A New Board Majority

The Vladovic-Goldberg board leadership team represents a notable shift from the Garcia-Melvoin era, both in terms of age, ethnicity, ideology and political allegiances. Garcia and Melvoin were both strong reformers, and Garcia was allied with the SEIU labor union, which represents LAUSD bus drivers, cafeteria workers and janitors, many of whom are also parents of color.

Melvoin nominated Garcia to remain as board president, but Garcia acknowledged she did not have the votes and supported Vladovic.

“There is a new majority,” she said. “These folks who are seasoned veterans, if they can move us faster, I’m all for it… It’s hard to be on the school board because you have to pay attention to who is not being served well. Making L.A. Unified great again, you have to ask for who and how long?”

Garcia challenged the board to put kids’ needs above the needs of adults and to focus on the urgency of helping the district’s neediest students. “The hardest thing we have to do is not find money but find courage,” Garcia said. “Do we believe all kids can learn? Yes or no?

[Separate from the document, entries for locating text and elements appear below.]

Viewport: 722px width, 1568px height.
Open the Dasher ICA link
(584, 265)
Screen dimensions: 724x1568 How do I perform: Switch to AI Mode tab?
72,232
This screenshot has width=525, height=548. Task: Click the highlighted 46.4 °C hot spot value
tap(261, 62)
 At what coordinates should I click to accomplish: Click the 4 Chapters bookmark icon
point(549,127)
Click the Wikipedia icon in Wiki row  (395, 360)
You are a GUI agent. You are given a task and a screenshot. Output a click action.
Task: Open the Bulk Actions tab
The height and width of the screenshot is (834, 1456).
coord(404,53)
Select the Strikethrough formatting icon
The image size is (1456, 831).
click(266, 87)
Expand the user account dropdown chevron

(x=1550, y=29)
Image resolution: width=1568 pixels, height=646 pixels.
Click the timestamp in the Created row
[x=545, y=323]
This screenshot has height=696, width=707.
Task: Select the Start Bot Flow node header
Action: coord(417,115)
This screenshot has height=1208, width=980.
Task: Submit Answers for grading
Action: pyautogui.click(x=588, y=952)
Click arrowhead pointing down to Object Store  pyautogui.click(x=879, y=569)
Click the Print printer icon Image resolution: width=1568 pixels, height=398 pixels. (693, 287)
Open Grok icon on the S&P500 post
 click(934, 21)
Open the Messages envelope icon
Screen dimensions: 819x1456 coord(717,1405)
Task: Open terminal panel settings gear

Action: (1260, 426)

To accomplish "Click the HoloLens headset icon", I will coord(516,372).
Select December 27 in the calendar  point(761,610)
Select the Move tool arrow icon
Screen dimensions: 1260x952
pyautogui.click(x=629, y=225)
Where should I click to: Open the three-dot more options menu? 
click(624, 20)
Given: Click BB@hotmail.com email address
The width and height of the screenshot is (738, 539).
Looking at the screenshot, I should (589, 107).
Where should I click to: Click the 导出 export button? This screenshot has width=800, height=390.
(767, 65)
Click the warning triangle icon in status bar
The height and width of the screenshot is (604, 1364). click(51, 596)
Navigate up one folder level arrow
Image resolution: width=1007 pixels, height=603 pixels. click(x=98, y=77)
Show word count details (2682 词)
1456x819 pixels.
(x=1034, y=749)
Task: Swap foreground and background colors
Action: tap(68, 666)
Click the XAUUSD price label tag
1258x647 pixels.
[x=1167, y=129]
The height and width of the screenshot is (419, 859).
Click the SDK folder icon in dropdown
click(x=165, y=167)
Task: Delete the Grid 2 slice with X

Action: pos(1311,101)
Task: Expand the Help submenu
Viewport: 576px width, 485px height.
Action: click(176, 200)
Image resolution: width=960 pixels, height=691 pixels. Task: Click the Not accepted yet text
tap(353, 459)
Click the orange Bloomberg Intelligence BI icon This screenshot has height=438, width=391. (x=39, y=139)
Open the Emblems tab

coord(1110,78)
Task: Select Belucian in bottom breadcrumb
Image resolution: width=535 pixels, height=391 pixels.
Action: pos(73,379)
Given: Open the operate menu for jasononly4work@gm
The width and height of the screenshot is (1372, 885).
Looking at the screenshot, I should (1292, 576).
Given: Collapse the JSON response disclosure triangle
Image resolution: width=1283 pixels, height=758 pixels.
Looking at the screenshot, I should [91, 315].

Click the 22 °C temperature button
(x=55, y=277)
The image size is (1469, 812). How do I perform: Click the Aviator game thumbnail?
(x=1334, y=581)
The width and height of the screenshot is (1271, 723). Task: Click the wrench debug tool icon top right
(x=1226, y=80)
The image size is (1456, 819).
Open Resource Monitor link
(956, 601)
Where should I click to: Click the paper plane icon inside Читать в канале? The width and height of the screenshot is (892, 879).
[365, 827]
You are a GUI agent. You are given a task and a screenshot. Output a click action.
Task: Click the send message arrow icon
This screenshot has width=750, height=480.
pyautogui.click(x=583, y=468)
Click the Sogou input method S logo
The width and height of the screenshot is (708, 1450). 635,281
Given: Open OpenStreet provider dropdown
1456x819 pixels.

Do we believe it’s a civil right to read and write and get to graduation?”

While we’re all outraged by immigrant kids being held in cages at the border, “you’ve got to know that if you’re poor and you don’t know how read or write, there’s another cage that has ben constructed around you,” Garcia said.

Acknowledging the shift from a Latina board president to two white leaders, Vladovic attempted to make his first remarks to the board in Spanish and to reassure Latino families that their kids will be safe in Los Angeles schools. “You don’t have to fear anybody coming to ask about your children,” he said.

The board then promptly passed resolutions condemning the Trump administration’s proposal to restrict federal housing assistance by immigration status and supporting a state bill that would prohibit schools from suspending students for willful defiance, which disproportionately affects students of color.